What you need to do> The material below contains a line with "Task: Select the red" and a line with "Task: Select the Figure 17 trailer photo". Copy exactly those two lines and all lines between them.

○ ○ ○ ○ ○

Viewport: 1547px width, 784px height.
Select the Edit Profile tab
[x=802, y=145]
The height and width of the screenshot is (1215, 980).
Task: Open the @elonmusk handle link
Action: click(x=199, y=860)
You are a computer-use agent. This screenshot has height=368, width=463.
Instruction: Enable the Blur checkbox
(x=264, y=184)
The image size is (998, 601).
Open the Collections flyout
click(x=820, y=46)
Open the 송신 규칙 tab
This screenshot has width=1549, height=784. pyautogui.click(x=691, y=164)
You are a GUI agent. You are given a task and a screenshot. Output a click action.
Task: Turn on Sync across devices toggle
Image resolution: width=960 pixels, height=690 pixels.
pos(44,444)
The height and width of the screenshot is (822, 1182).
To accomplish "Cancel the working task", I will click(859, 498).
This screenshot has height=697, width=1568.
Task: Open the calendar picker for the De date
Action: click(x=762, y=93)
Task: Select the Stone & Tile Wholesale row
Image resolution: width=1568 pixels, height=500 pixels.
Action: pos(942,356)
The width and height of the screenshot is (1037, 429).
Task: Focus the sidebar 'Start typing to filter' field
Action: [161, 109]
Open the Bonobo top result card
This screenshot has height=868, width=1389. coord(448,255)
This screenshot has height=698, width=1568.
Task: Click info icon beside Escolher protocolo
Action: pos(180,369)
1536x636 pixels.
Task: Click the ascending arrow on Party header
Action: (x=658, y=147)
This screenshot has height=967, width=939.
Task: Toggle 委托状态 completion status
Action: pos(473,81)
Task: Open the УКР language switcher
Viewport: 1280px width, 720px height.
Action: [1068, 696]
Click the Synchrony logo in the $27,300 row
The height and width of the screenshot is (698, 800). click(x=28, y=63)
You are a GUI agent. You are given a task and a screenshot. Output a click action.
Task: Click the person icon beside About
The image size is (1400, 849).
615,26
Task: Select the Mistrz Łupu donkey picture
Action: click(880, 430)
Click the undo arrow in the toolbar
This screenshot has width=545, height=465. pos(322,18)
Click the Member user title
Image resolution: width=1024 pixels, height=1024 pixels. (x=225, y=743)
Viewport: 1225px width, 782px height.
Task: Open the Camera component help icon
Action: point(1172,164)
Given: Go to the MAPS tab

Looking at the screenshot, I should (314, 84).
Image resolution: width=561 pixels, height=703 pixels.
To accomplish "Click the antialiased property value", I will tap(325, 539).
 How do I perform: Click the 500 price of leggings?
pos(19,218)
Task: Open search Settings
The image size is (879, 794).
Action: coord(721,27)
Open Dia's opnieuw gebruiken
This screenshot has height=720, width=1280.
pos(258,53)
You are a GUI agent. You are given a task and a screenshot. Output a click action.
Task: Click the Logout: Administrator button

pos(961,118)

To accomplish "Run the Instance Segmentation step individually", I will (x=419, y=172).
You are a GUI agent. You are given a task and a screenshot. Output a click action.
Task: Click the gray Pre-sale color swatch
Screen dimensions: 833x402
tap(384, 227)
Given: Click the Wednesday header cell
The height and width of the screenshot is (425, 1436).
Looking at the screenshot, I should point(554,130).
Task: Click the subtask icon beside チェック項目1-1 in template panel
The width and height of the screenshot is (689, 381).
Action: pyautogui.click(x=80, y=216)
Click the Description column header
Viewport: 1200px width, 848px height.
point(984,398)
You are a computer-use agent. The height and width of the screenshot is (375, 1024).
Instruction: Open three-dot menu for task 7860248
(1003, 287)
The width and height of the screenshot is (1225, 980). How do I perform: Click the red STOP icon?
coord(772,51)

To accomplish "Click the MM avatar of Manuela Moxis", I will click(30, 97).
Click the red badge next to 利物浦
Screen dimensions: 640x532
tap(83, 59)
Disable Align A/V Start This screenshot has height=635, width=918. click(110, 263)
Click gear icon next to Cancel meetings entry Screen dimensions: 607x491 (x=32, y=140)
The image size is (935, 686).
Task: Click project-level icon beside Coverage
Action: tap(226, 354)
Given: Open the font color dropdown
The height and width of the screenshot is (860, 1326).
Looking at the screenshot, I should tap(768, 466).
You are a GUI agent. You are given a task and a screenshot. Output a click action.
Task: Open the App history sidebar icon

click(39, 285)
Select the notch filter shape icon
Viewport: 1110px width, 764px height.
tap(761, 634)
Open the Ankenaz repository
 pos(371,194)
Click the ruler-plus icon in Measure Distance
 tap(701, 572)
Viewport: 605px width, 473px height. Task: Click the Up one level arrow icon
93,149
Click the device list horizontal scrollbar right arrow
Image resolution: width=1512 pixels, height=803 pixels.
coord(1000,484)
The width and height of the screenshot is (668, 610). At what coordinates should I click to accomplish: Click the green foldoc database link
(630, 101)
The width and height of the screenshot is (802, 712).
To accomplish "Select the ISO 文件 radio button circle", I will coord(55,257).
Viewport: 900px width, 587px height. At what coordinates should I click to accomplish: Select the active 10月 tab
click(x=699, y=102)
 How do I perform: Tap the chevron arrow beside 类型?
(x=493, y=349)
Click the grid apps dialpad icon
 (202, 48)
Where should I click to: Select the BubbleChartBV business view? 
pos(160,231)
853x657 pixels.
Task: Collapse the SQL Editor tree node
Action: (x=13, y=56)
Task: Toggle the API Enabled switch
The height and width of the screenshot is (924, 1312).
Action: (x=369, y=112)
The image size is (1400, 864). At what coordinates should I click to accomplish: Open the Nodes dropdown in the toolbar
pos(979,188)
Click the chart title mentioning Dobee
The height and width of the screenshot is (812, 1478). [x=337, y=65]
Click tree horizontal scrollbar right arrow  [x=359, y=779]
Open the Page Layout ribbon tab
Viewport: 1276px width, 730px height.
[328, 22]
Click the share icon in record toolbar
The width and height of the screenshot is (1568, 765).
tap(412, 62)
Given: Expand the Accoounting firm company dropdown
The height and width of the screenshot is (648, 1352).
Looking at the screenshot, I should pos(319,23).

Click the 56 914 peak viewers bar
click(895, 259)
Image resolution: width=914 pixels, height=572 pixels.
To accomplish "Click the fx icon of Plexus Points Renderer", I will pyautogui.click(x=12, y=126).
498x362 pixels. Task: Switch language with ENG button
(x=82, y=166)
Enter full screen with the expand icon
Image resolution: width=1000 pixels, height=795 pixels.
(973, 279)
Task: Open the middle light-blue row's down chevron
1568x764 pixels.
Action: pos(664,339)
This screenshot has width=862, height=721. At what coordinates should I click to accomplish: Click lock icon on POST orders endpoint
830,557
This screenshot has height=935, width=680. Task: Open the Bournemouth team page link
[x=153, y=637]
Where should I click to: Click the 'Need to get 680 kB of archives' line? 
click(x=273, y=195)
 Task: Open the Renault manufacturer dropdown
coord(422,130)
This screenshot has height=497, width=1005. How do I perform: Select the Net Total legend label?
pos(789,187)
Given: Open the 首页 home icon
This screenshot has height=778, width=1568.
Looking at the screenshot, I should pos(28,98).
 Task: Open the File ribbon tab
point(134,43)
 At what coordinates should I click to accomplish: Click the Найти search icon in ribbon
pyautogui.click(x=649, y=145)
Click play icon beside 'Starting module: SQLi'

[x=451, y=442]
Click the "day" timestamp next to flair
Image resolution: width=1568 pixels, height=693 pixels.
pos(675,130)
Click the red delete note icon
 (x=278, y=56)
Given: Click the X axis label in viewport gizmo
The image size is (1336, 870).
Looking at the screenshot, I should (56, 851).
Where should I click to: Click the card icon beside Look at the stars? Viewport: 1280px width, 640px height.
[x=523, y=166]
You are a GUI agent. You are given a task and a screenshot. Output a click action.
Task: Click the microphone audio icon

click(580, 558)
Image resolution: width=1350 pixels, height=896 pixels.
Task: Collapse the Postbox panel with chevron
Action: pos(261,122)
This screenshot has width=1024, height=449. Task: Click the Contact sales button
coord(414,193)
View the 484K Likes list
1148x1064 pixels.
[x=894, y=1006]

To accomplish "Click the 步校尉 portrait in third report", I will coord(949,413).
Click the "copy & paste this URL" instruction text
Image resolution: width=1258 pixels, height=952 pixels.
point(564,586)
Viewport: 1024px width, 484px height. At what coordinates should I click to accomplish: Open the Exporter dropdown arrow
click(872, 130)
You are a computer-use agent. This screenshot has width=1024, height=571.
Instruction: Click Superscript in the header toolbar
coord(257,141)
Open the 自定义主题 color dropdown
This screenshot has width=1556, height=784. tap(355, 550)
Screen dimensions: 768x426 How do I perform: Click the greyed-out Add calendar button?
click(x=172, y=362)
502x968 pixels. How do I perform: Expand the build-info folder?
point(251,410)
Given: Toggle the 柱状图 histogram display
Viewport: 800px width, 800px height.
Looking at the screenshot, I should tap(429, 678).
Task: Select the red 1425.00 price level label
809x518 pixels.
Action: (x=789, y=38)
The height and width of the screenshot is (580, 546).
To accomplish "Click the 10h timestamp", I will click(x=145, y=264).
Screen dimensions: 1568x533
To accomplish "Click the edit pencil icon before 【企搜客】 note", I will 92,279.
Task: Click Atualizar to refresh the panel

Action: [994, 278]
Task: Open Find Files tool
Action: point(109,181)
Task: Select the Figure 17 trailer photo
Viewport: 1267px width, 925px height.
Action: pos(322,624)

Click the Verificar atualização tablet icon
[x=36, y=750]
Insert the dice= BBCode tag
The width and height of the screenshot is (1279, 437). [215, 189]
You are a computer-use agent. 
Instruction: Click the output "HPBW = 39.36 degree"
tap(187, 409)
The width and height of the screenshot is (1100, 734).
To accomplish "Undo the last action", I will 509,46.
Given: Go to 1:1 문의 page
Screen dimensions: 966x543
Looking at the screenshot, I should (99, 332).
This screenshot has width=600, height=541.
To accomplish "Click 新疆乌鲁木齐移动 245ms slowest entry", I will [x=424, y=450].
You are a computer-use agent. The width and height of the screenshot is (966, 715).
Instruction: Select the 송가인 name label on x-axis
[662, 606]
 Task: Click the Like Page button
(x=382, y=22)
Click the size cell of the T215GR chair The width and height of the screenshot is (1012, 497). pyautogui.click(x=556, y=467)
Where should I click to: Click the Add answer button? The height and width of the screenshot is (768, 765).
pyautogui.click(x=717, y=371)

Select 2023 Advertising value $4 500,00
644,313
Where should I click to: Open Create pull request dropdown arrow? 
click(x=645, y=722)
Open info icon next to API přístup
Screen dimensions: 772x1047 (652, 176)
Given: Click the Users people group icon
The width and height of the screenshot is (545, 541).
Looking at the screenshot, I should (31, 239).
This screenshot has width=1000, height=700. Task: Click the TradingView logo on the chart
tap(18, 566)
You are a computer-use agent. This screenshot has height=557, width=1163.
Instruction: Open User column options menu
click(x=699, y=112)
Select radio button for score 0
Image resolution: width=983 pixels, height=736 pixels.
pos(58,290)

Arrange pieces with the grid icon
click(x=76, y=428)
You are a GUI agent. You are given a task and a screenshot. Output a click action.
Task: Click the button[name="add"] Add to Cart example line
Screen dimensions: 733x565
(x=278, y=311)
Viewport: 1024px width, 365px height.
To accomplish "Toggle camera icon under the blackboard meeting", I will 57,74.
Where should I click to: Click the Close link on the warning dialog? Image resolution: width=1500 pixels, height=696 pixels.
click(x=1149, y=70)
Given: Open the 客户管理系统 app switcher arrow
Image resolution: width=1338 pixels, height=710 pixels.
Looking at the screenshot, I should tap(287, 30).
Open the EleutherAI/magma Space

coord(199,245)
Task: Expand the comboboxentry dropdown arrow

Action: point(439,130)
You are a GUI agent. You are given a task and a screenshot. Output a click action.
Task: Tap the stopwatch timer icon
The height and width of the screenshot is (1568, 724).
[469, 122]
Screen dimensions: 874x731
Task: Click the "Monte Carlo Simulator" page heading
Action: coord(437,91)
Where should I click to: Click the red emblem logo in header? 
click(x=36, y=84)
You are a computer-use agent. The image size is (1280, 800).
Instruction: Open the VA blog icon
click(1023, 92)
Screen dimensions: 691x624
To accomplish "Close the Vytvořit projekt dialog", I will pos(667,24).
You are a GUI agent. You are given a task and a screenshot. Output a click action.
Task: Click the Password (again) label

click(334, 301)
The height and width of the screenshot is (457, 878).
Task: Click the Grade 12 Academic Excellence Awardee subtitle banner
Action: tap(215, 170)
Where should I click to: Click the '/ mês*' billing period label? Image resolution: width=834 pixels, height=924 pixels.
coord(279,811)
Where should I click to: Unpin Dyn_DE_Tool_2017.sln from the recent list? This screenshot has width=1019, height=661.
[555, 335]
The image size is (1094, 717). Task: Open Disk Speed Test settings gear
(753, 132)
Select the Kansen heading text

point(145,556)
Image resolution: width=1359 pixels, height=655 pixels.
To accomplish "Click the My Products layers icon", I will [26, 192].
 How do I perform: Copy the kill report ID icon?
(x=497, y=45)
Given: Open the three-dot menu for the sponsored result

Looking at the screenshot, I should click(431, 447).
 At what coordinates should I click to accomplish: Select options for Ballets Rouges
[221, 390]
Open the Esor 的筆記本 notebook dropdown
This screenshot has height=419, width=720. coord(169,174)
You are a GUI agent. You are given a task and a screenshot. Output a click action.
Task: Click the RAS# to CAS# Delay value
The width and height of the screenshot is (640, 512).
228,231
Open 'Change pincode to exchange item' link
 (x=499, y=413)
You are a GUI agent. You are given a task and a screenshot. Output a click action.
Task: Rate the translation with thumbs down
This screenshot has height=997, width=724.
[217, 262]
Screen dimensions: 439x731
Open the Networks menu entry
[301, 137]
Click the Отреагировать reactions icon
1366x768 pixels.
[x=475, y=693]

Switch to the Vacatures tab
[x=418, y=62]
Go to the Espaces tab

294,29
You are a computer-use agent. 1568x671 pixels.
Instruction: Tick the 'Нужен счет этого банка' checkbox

○ ○ ○ ○ ○

Exercise output>
Task: Select the red 1425.00 price level label
809x518 pixels.
Action: (x=789, y=38)
The height and width of the screenshot is (580, 546).
To accomplish "Click the 10h timestamp", I will click(x=145, y=264).
Screen dimensions: 1568x533
To accomplish "Click the edit pencil icon before 【企搜客】 note", I will 92,279.
Task: Click Atualizar to refresh the panel

Action: [994, 278]
Task: Open Find Files tool
Action: point(109,181)
Task: Select the Figure 17 trailer photo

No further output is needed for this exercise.